To determine the reasonable person standard under the WESCA, the Court rejected the retailer’s first argument that any reasonable person using the internet impliedly consents to the use of adtech because of the nature of the internet. As the Court found, “the nature of the internet does not confer blanket implied consent to interception under WESCA.” Id. at *7. However, as the Court further found that “a reasonably prudent person has a lower expectation of privacy on the internet than on, for example, a telephone, which lacks the entire system of trackers, cookies, and algorithms commonly, if not ubiquitously, implicated in the use of a website.” Id. at *7.
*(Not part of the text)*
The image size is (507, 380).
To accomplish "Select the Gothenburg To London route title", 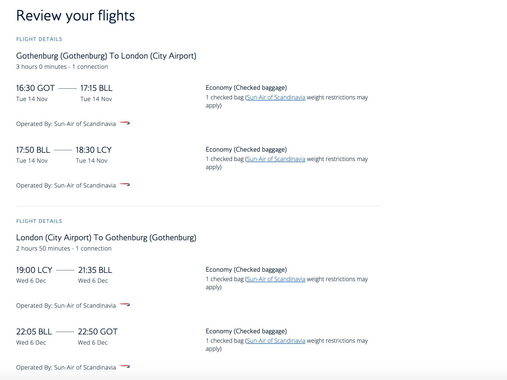I will 106,56.
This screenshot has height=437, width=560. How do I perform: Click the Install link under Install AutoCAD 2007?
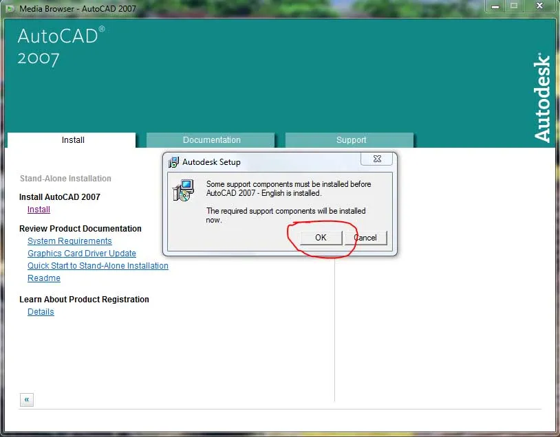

Having found that WESCA’s reasonable person standard involves a lower expectation of privacy on the internet than on the telephone, the Court applied this standard to the relevant facts of the case. In doing so, the Court found that although the plaintiff did not actually read the Privacy Statement and therefore did not actually consent, if she were a reasonable person using the internet as the Court deemed her to be, then she had constructive knowledge as a matter of law due to a “browsewrap” agreement and therefore impliedly consented. As the Court explained, “Contracts formed on the Internet [include] ‘browsewrap’ agreements, where a website’s terms and conditions of use are generally posted on the website via a hyperlink at the bottom of the screen. Unlike a clickwrap agreement, a browsewrap agreement does not require the user to manifest assent to the terms and conditions expressly a party instead gives his assent simply by using the website.” Id. at *9.
In conclusion, the Court found a browsewrap agreement as a matter of law and ordered entry of a judgment in the retailer’s favor based on the following facts: (1) the privacy statement “was specifically labeled ‘Privacy Statement.’ [The plaintiff], or any other user could have easily seen the link and understood exactly what it contained”; and (2) the retailer’s placement of a link to the privacy statement on the bottom of the relevant webpage was “in line with common usage”; and (3) “The hyperlink to the Privacy Statement was reasonably conspicuous. It was displayed in a white contrasting font against a blue background on the bottom of every page of the website.” Id. at *11.
In sum, the Court found that “these factors compel a finding that a reasonable person in [the plaintiff]’s position had constructive notice of the terms of the Privacy Statement as a matter of law.” Id.
Implications For Companies
Popa provides powerful precedent for any company opposing adtech class action claims brought not only under the WESCA but also under any state or federal wiretap act, provided the company has a privacy policy sufficiently disclosing the use of adtech via a clearly labeled link on the bottom of the applicable webpage. Consider, for example, the numerous adtech class actions featuring a claim under the Federal Wiretap Act and seeking millions or billions of dollars in statutory damages. Although some courts have dismissed these claims on other grounds such as the lack of an interception or lack of criminal or tortious purpose (as discussed in our previous blog entry about a recent win for adtech defendants, here), other courts have refused to dismiss adtech claims brought under the Federal Wiretap Act, allowing them to proceed to costly merits, class certification, and expert discovery.
Popa provides an alternative path to victory in these cases, where applicable, which is to show that the plaintiff implied consented to the adtech via browsewrap.